- **EXERCISE**
Give back exactly the lines that run from the beginning of the entries to the line containing "Task: Click the Mitra Bisnis toolbar icon", both included, and nothing else.

Dataset records
◇ ◇ ◇ ◇

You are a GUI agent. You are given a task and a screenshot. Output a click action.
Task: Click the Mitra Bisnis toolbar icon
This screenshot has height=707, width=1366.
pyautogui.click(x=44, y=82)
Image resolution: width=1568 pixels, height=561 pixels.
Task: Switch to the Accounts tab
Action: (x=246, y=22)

◇ ◇ ◇ ◇

- **EXERCISE RESPONSE**
You are a GUI agent. You are given a task and a screenshot. Output a click action.
Task: Click the Mitra Bisnis toolbar icon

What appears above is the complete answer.